1
votes

I have a HadoopRDD from which I'm creating a first RDD with a simple Map function then a second RDD from the first RDD with another simple Map function. Something like :

HadoopRDD -> RDD1 -> RDD2.

My question is whether Spak will iterate over the HadoopRDD record by record to generate RDD1 then it will iterate over RDD1 record by record to generate RDD2 or does it ietrate over HadoopRDD and then generate RDD1 and then RDD2 in one go.

2

2 Answers

3
votes

Short answer: rdd.map(f).map(g) will be executed in one pass.

tl;dr

Spark splits a job into stages. A stage applied to a partition of data is a task.

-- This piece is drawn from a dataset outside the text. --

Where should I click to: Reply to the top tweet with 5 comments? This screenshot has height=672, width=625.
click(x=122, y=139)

In a stage, Spark will try to pipeline as many operations as possible. "Possible" is determined by the need to rearrange data: an operation that requires a shuffle will typically break the pipeline and create a new stage.

In practical terms:

Given `rdd.map(...).map(..).filter(...).sort(...).map(...)`

will result in two stages:

.map(...).map(..).filter(...)
.sort(...).map(...)

This can be retrieved from an rdd using rdd.toDebugString The same job example above will produce this output:

val mapped = rdd.map(identity).map(identity).filter(_>0).sortBy(x=>x).map(identity)

scala> mapped.toDebugString
res0: String = 
(6) MappedRDD[9] at map at <console>:14 []
 |  MappedRDD[8] at sortBy at <console>:14 []
 |  ShuffledRDD[7] at sortBy at <console>:14 []
 +-(8) MappedRDD[4] at sortBy at <console>:14 []
    |  FilteredRDD[3] at filter at <console>:14 []
    |  MappedRDD[2] at map at <console>:14 []
    |  MappedRDD[1] at map at <console>:14 []
    |  ParallelCollectionRDD[0] at parallelize at <console>:12 []

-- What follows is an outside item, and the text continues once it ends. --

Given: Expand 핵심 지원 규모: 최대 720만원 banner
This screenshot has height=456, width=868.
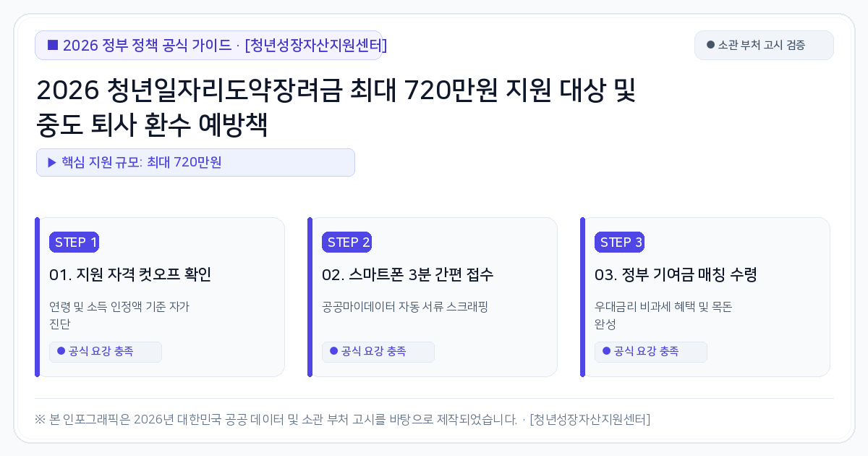Looking at the screenshot, I should point(195,162).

Now, coming to the key point of your question: pipelining is very efficient. The complete pipeline will be applied to each element of each partition once. This means that rdd.map(f).map(g) will perform as fast as rdd.map(f andThen g) (with some neglectable overhead)

0
votes

Apache Spark will iterate over the HadoopRDD record by record in no specific order (data will be split and sent to the workers) and "apply" the first transformation to compute RDD1. After that, the second transformation is applied to each element of RDD1 to get RDD2, again in no specific order, and so on for successive transformations. You can notice it from the map method signature:

// Return a new RDD by applying a function to all elements of this RDD.
def map[U](f: (T) ⇒ U)(implicit arg0: ClassTag[U]): RDD[U]

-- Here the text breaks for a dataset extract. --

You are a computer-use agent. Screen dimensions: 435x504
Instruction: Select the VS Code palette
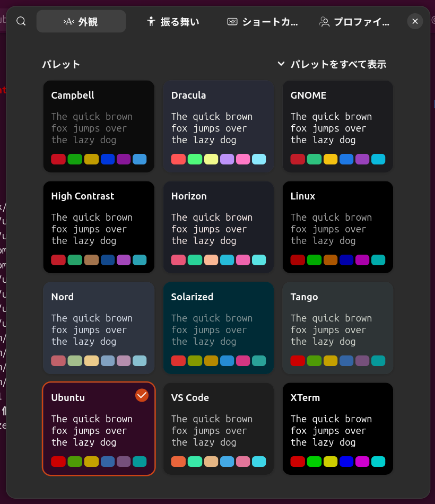pyautogui.click(x=218, y=429)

Apache Spark follows a DAG (Directed Acyclic Graph) execution engine. It won't actually trigger any computation until a value is required, so you have to distinguish between transformations and actions.

EDIT:

In terms of performance, I am not completely aware of the underlying implementation of Spark, but I understand there shouldn't be a significant performance loss other than adding extra (unnecessary) tasks in the related stage. From my experience, you don't normally use transformations of the same "nature" successively (in this case two successive map's). You should be more concerned of performance when shuffling operations take place, because you are moving data around and this has a clear impact on your job performance. Here you can find a common issue regarding that.